(Data records)
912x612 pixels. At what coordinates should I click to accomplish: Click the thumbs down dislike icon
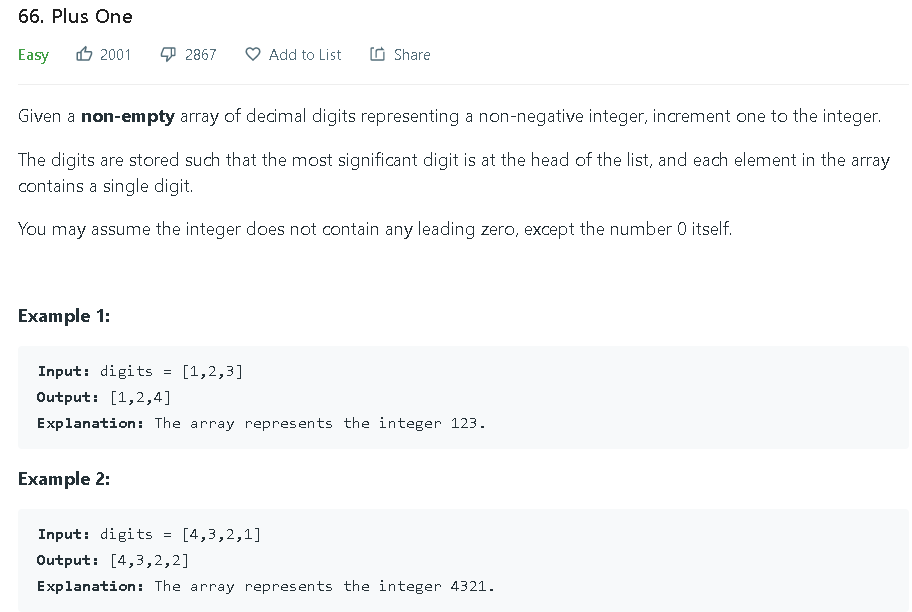click(170, 54)
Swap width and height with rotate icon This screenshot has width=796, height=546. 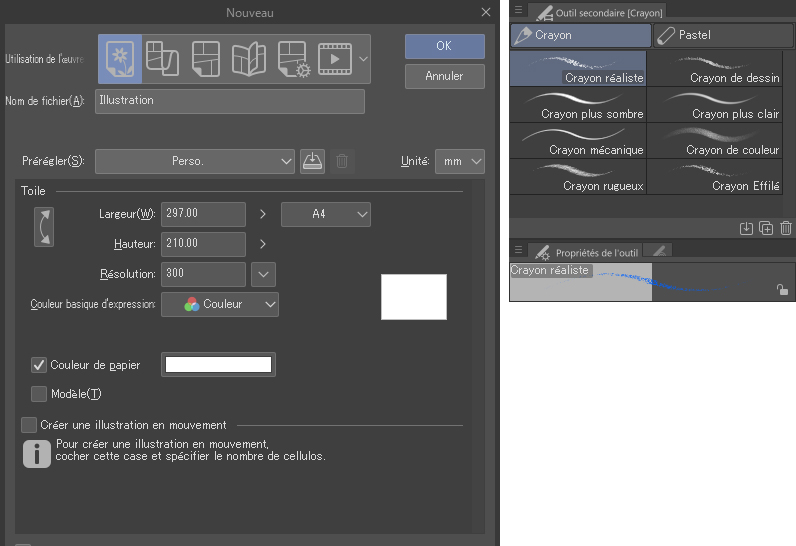coord(44,227)
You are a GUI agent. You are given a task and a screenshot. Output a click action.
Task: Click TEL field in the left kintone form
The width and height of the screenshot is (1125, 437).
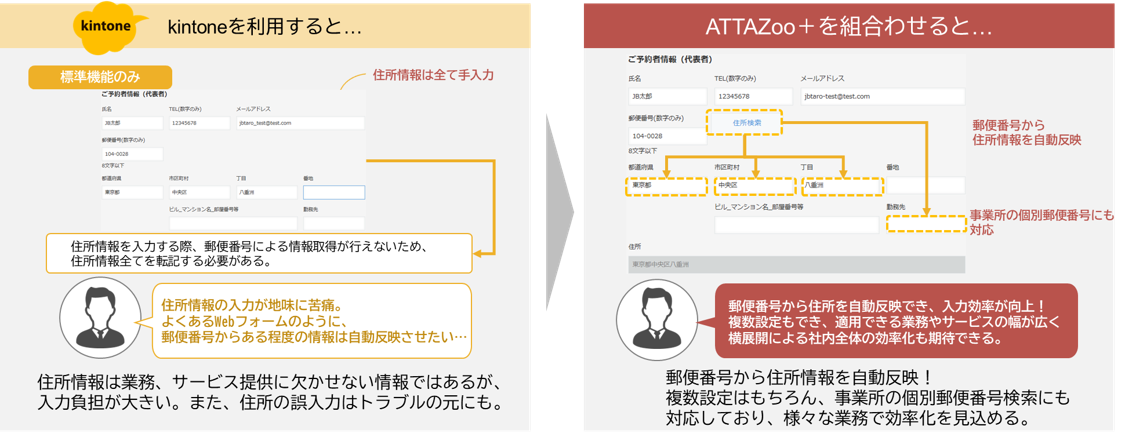pos(199,124)
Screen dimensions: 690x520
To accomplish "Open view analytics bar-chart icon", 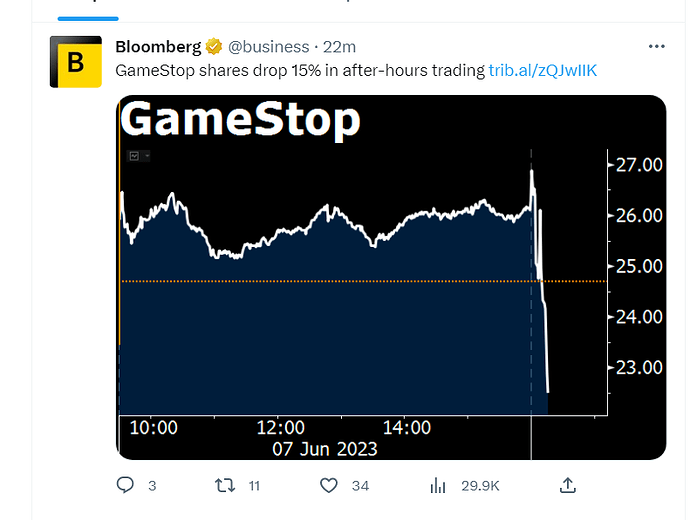I will (x=438, y=486).
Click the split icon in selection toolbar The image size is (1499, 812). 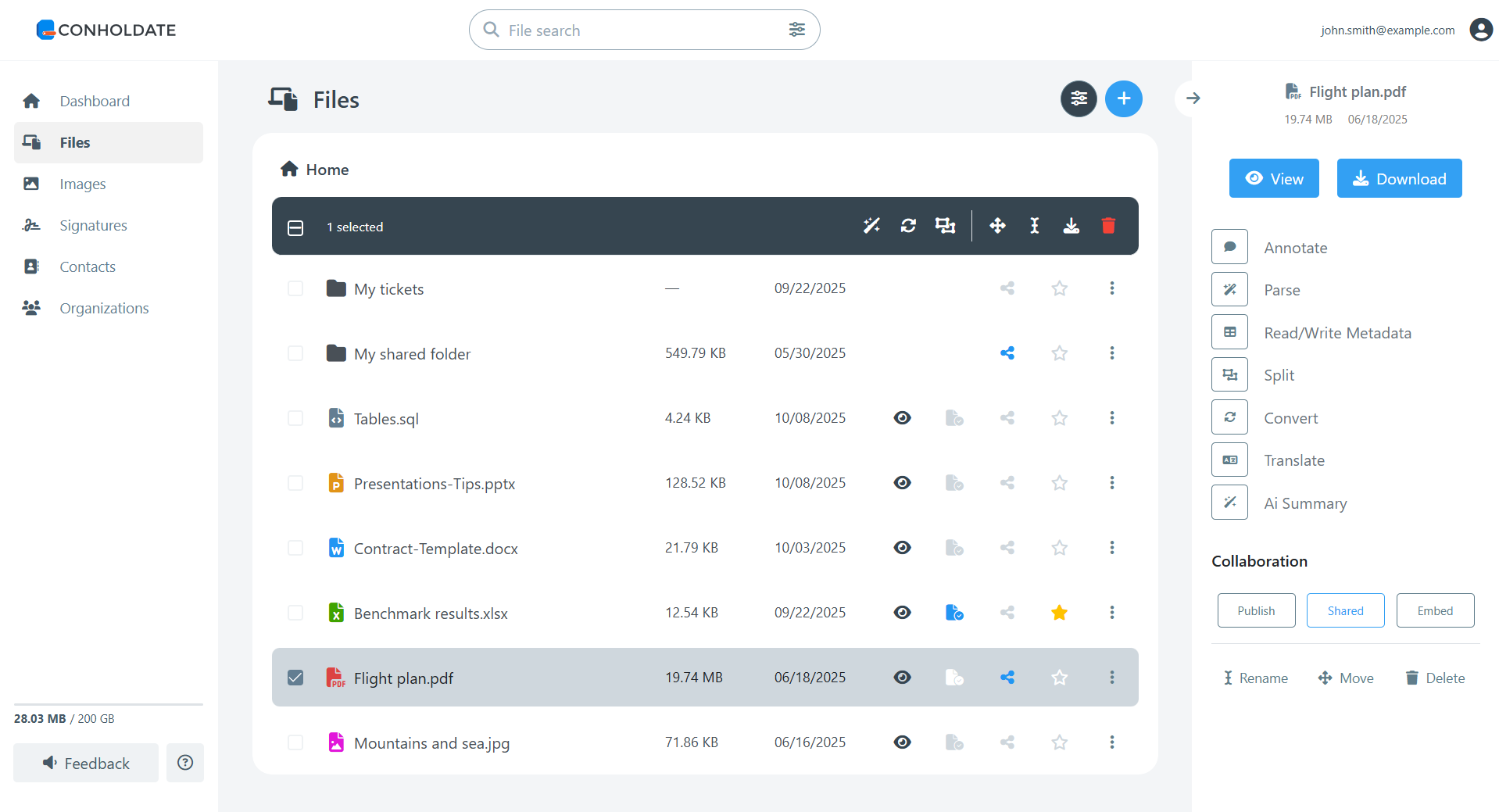945,227
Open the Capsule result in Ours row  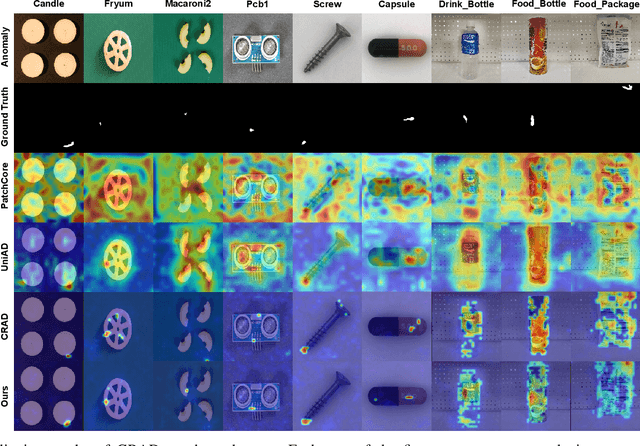tap(396, 393)
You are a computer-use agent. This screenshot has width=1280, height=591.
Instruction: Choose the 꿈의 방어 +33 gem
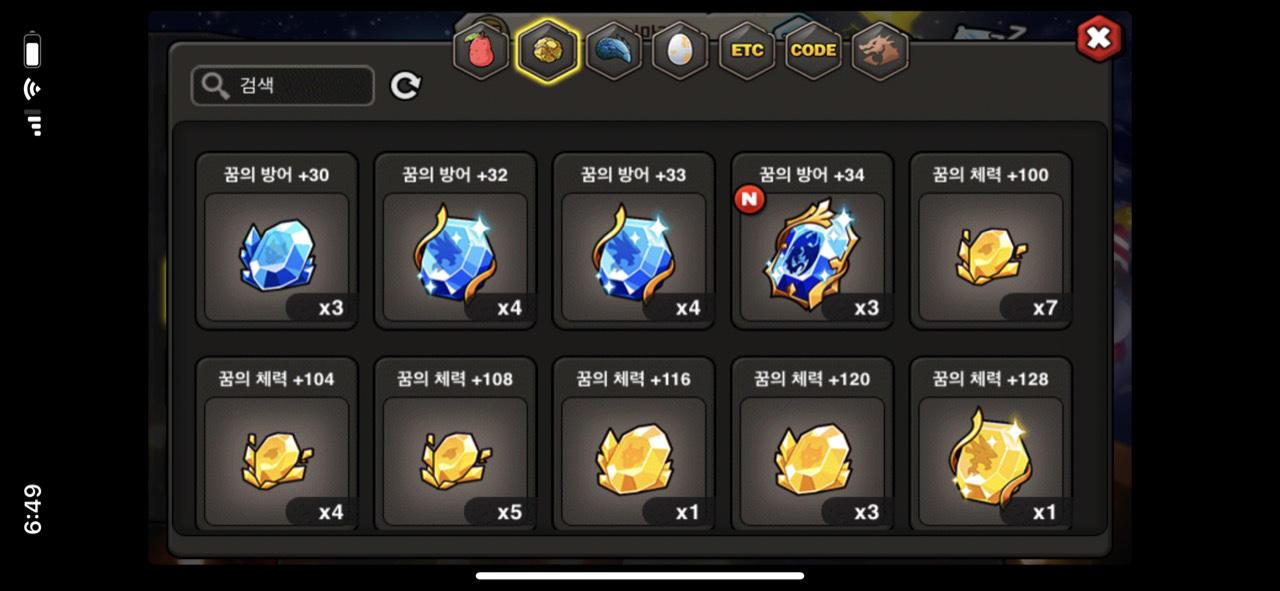[634, 241]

> _WORK INSTRUCTIONS_:
Report each line of the records that holds the word "agent".

> _WRITTEN SOLUTION_:
You are a GUI agent. You are given a task and a screenshot. Output a click action.
You are a computer-use agent. This screenshot has width=1280, height=591.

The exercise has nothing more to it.